By the same token, however, you probably won’t want to hear Mail’s sound effects in the middle of your music either. So it makes sense for Apple to make it so that Mac OS X plays Mail’s sound effects through the same device as the one that is selected for system alert sounds. That’s also the device through which the new Finder sound effects in Tiger will be played.

In other words, I think Apple made the right decision here. People with two devices like me are able to listen to music or a movie/game soundtrack through one device and not be disrupted by system alert sounds or application sound effects during that experience — without having to purchase a third-party tool such as Detour.

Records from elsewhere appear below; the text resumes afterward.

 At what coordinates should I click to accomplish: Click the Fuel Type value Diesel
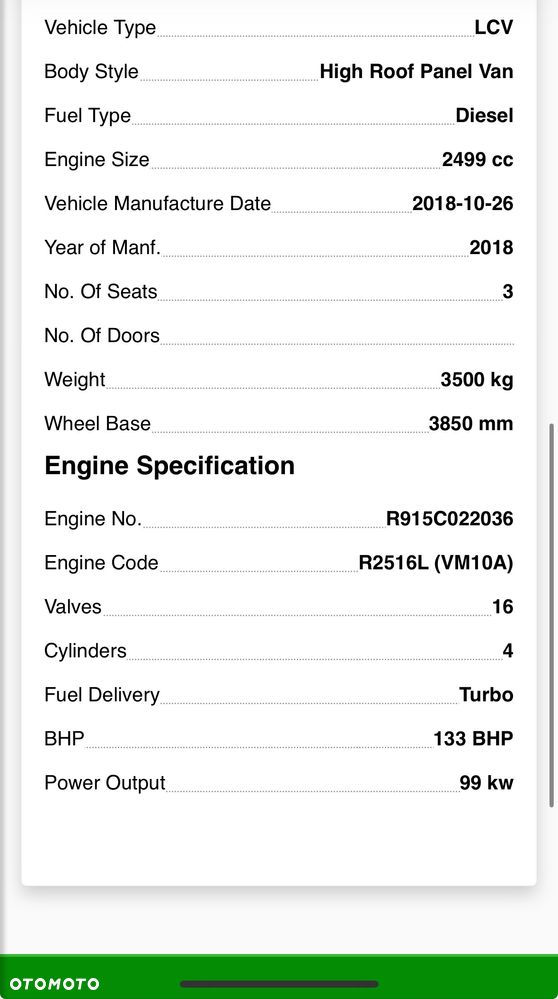(x=484, y=116)
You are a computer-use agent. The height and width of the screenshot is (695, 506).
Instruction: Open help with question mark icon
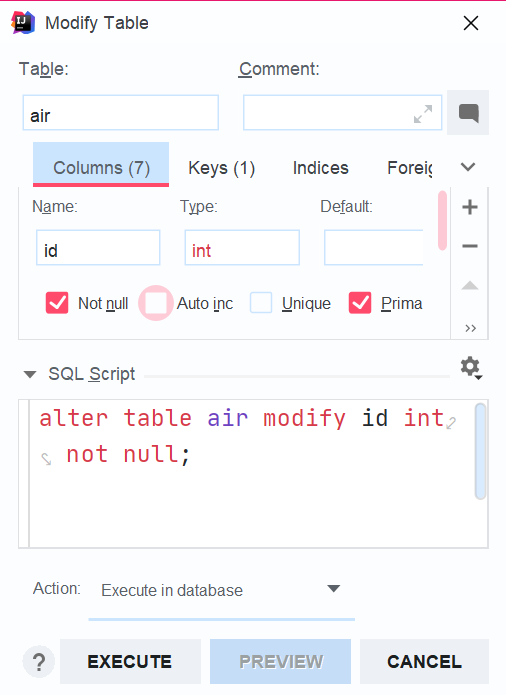[39, 662]
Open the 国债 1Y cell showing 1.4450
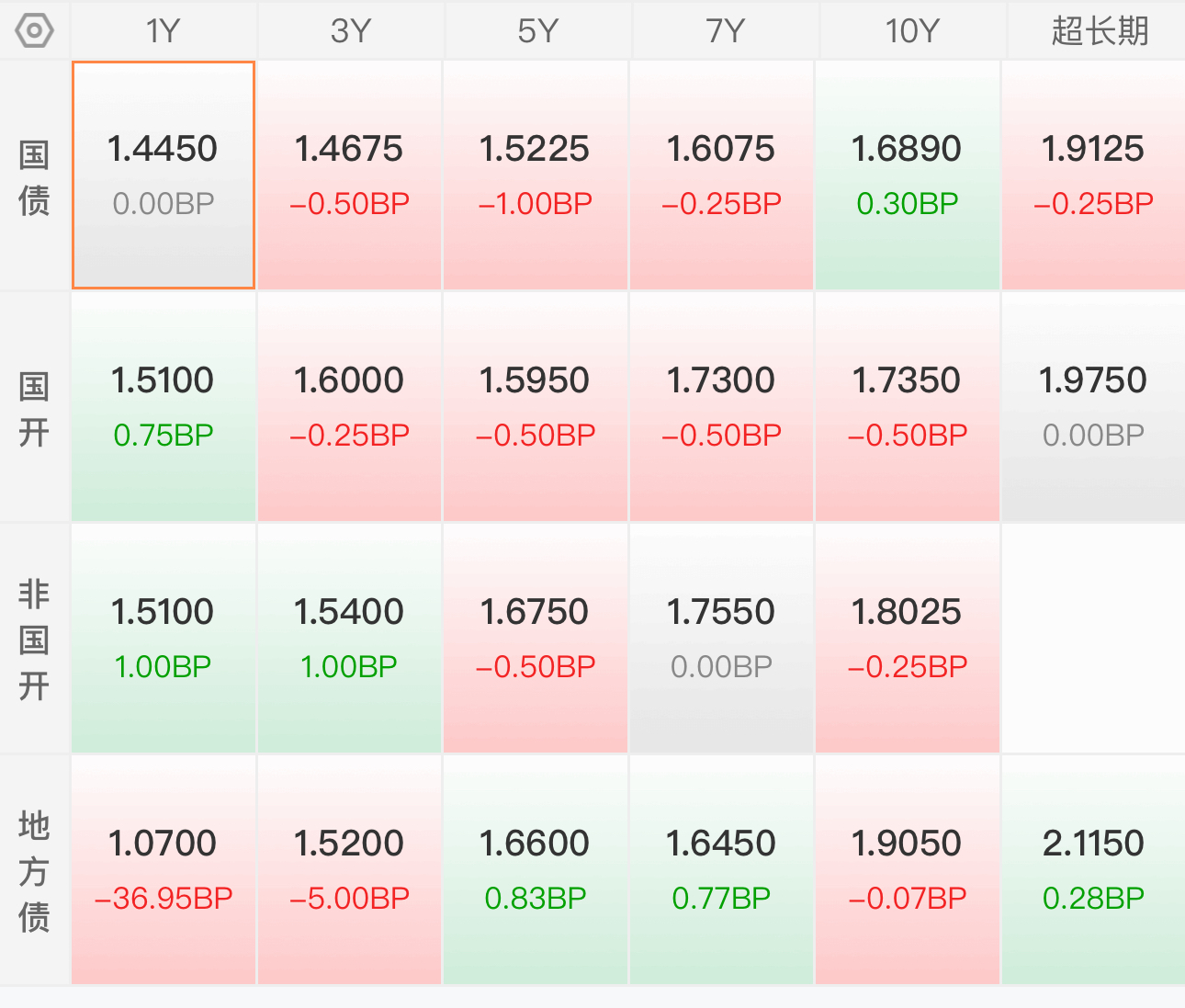The height and width of the screenshot is (1008, 1185). 164,175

Unfortunately, that means that Detour cannot control the sound effects from Mail and the Finder separately from the system alert sounds. But I think it’s a minor drawback. You can still use Detour to further fine-tune the rest of your audio environment on your Macintosh computer. But, as a Mac user, you do not have to purchase Detour in order to channel system alert sounds and sound effects through a different device.

The only problem is that there appears to be a bug in Mac OS X 10.4 that causes Mail to become silent when you change the sound output device for system alert sounds and sound effects. Quitting Mail and relaunching it fixes the problem, but it’s still a bug. But presumably one doesn’t have to change the sound output device too often.